Обсуждение: LZ compressing data type
Hi,
I just committed some changes that require an initdb.
New are the discussed, simple LZ compressor, placed into
/utils/adt/pg_compress.c, and a new lztext data type based on
it. You'll find a fairly detailed description of the
compression algorithm in the comments at the top of
pg_lzcompress.c.
Not very surprisingly to me it turns out, that the compressor
does a very good job on rule action strings. I used the 48
rules that can be found in pg_rewrite after the regression
test. The original string sizes range from 820 to 4615 and
the compression rates from 35-76% with an average of 60%. The
4615 size rule action has been coded into a 1126
octet_length.
For the lztext type, there are conversion functions to/from
text and the length() and octet_length() functions available.
Length() returns the same as length on text would. While
octet_length returns the compressed size without VARHDRSZ.
The type does not support MULTIBYTE or CYR_ENCODE up to now.
It shouldn't be too hard to add it and after that, we might
add another lzbpchar type too. The latter is really
interesting, because an empty char(200) (thus containing 200
spaces) could result in an octet_length of 12 instead of 204
- that's a compression rate of 94.1%! It actually wouldn't,
because the compressors default is to start only if the input
is at least 256 bytes, but there is a mechanism so a lzbpchar
type could force this behaviour.
Jan
--
#======================================================================#
# It's easier to get forgiveness for being wrong than for being right. #
# Let's break this rule - forgive me. #
#========================================= wieck@debis.com (Jan Wieck) #
>
> Hi,
>
> I just committed some changes that require an initdb.
>
> New are the discussed, simple LZ compressor, placed into
> /utils/adt/pg_compress.c, and a new lztext data type based on
> it. You'll find a fairly detailed description of the
> compression algorithm in the comments at the top of
> pg_lzcompress.c.
One question.
You say this is an LZ algorythm. Is this the same as LZW, as in the
same kind that gifs use. If so, are we sure that this algorythm is not
covered by the Unisys patent? Their patent is on the algorythm for
compression not on gifs themselves.
If it is, you are liable for a $5,000 fee to use it throughout your
site, or a per-licence fee if you are distributing (thay are worked out
on a per case basis but typical licences are $5 per unit sold from what
I am told).
I came across this problem with a gif manipulation program that *I
WROTE FROM SCRATCH* and had to switch to using the libungif
compression routines.
Just thought Id mention this, in case it has been overlooked.
~Michael
>
> >
> > Hi,
> >
> > I just committed some changes that require an initdb.
> >
> > New are the discussed, simple LZ compressor, placed into
> > /utils/adt/pg_compress.c, and a new lztext data type based on
> > it. You'll find a fairly detailed description of the
> > compression algorithm in the comments at the top of
> > pg_lzcompress.c.

========================

• [Given request 1] Translate this sentence from the LZ compression thread into Spanish: "The type does not support MULTIBYTE or CYR_ENCODE up to now."
The thread above and the rows after it come from unrelated sources.

========================

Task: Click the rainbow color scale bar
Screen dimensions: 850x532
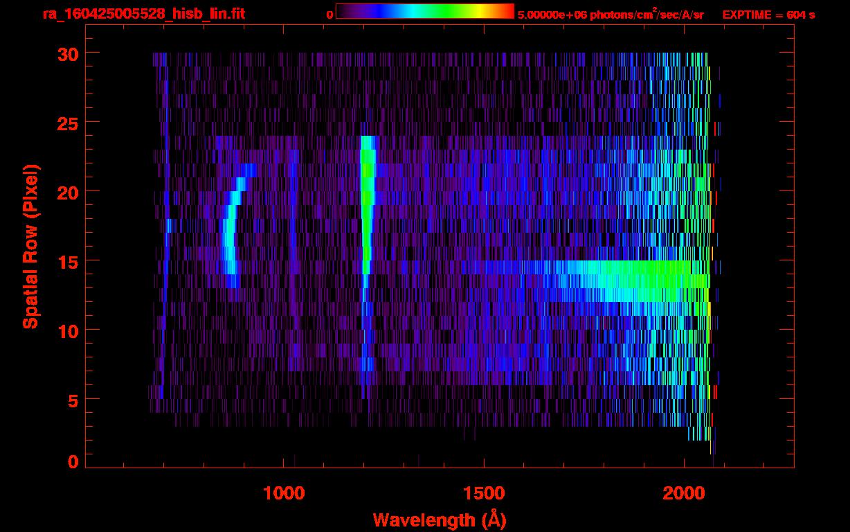Action: pyautogui.click(x=424, y=11)
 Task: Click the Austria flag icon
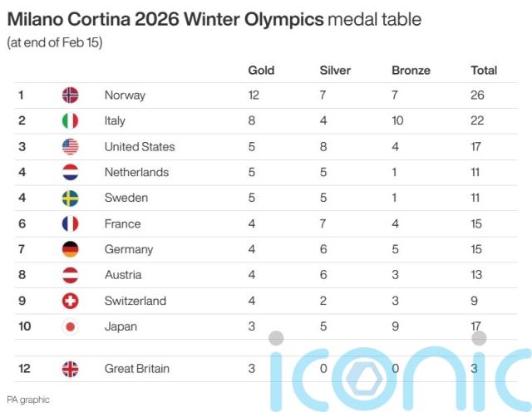point(70,275)
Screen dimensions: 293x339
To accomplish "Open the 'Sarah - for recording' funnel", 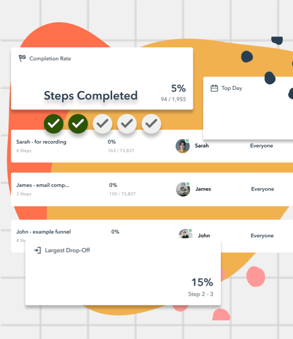I will click(x=41, y=142).
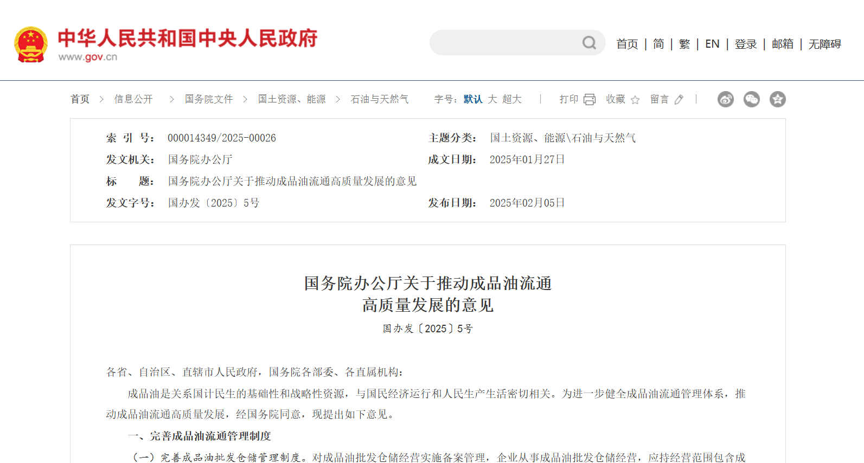This screenshot has height=463, width=864.
Task: Click the favorites star outline icon
Action: [635, 100]
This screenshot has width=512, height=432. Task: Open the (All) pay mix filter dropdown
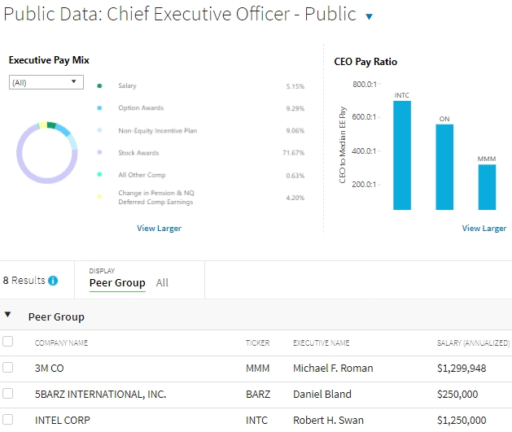(x=45, y=82)
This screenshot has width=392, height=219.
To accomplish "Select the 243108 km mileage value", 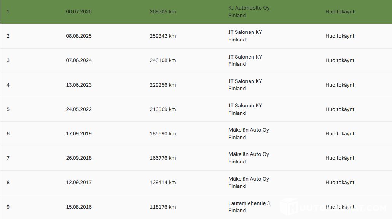I will 163,60.
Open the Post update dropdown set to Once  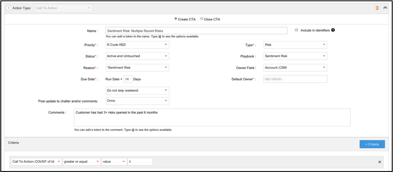tap(137, 101)
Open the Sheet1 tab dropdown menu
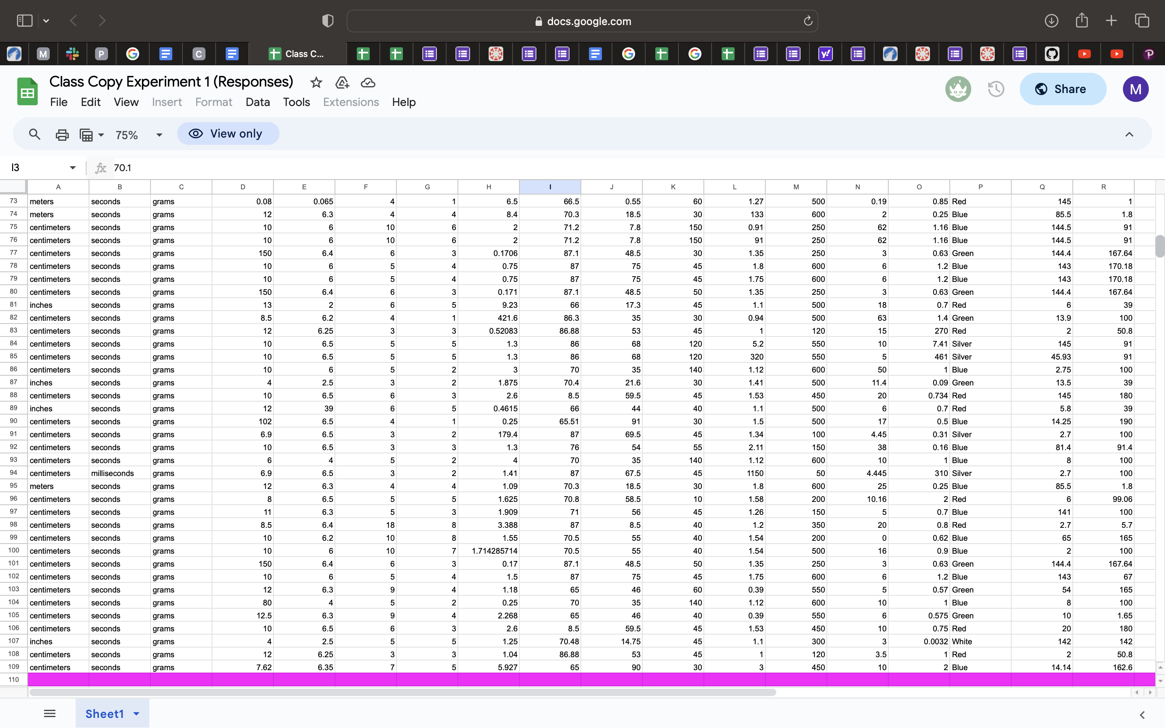 click(136, 713)
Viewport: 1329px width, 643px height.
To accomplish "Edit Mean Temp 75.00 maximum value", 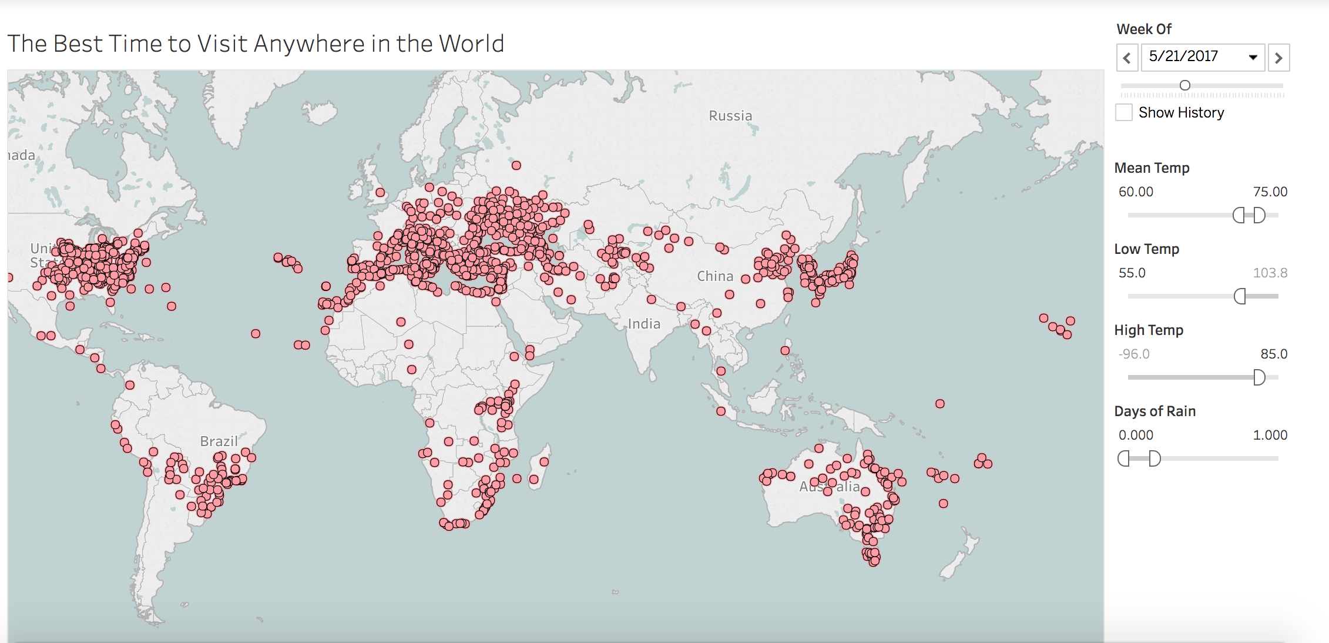I will click(x=1270, y=192).
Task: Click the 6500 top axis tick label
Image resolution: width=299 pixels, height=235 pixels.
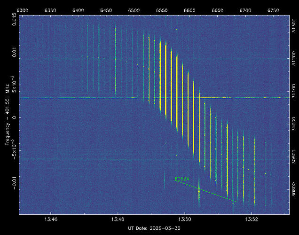Action: [134, 9]
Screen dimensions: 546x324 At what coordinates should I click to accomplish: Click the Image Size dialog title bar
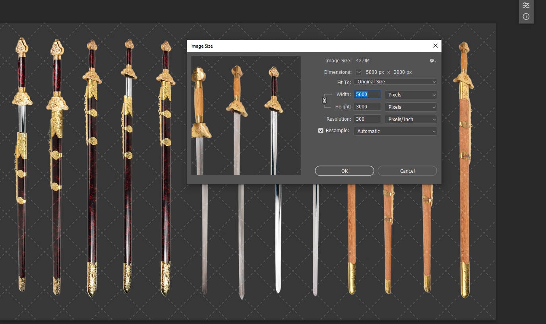coord(278,46)
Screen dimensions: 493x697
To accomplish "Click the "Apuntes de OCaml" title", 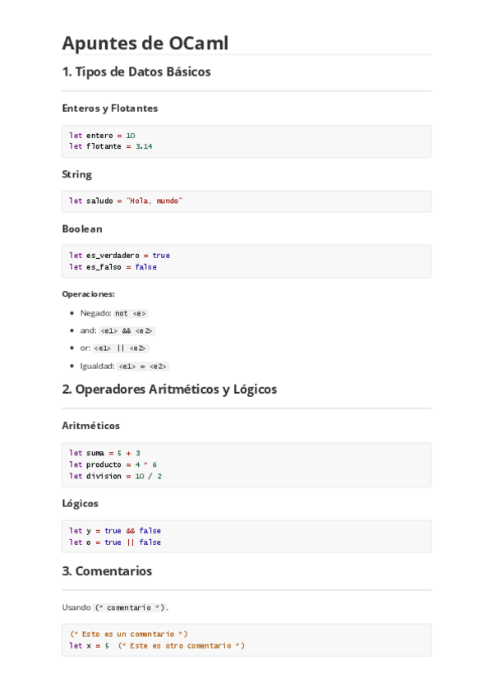I will (145, 43).
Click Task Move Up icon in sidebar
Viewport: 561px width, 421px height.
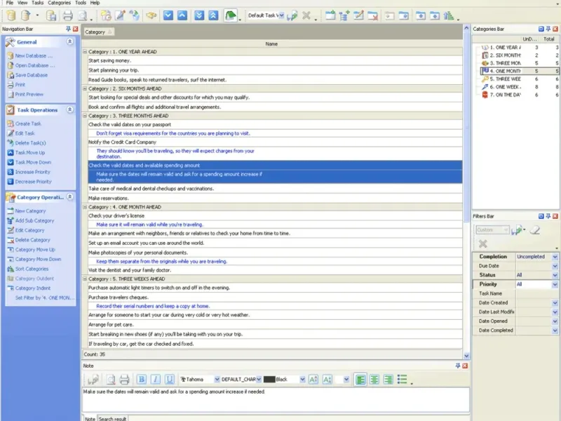(x=11, y=152)
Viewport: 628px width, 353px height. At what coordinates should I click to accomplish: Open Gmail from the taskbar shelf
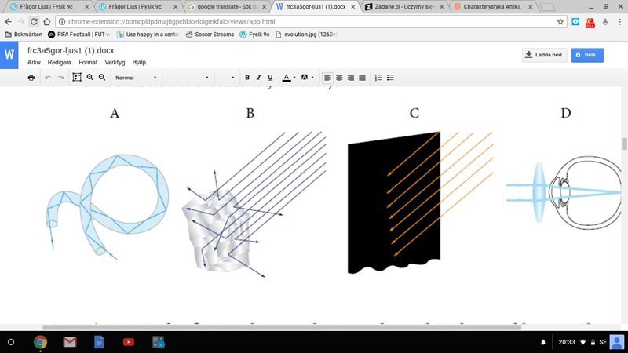click(x=70, y=342)
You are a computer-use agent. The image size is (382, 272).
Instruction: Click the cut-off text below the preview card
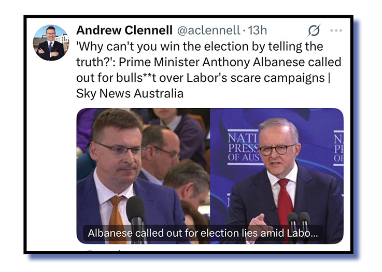[x=105, y=250]
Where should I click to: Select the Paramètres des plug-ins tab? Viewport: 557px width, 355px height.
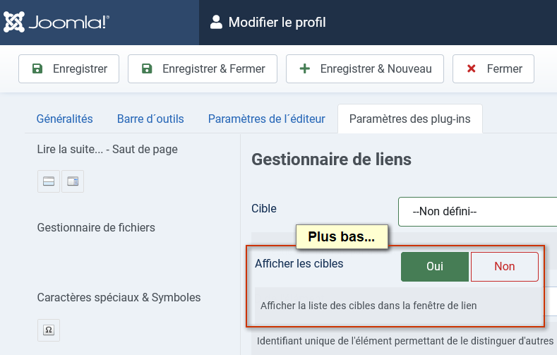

========================

• [Given request 2] Tally the lines of the rows that contain the word "dimensions", and give only the number.

• [Task response 1] Hasta ahora, el tipo no admite MULTIBYTE ni CYR_ENCODE.

• [Task response 2] 4